April 12, 202610 min readMichael Ridland

Hiring the wrong AI development company is expensive. Not just in direct costs, but in lost time, damaged internal confidence in AI, and the opportunity cost of a failed project. We've seen organisations set their AI programmes back by two years because of a bad vendor choice.

The good news is that most problems are visible early - if you know what to look for. Here are the red flags we've observed over years of working in the Australian AI market, both from competing against other vendors and from cleaning up after them.

Red Flags During the Sales Process

1. They Guarantee Specific Accuracy Before Seeing Your Data

This is the biggest red flag in AI vendor selection. If a company tells you they'll deliver 95% accuracy on your use case before they've assessed your data, they're either uninformed or dishonest.

AI performance depends on data quality, volume, consistency, and the complexity of the task. No responsible AI team can guarantee a specific number until they've evaluated these factors. What they can say is: "Based on similar projects, we'd expect accuracy in the 85-95% range, but we'll need to assess your data to confirm."

The difference between those two statements tells you everything about the vendor's integrity.

2. They Can't Show Production Examples

Demos are easy. Production systems are hard. A demo running on cleaned-up sample data in controlled conditions tells you almost nothing about how a system will perform with real data, real users, and real edge cases.

####################

According to the article on choosing an AI development company, what is the biggest red flag in AI vendor selection?

**SUPPLIED INFORMATION**
####################

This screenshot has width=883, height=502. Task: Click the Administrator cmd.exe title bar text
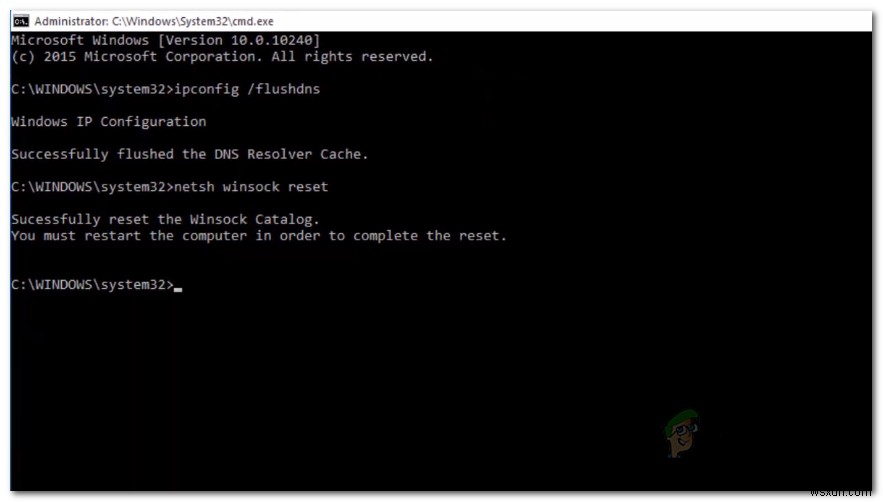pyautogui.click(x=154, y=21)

####################

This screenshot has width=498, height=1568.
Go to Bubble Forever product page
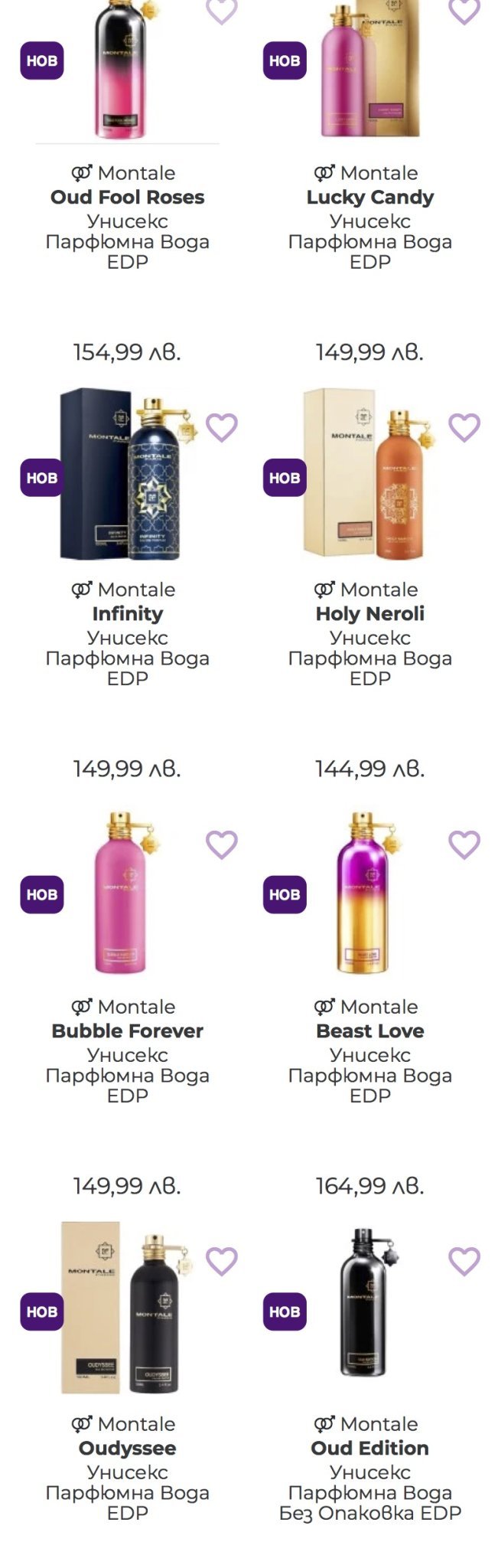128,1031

####################

**REPLY TO THE TASK**
A company guaranteeing specific accuracy before it has seen your data.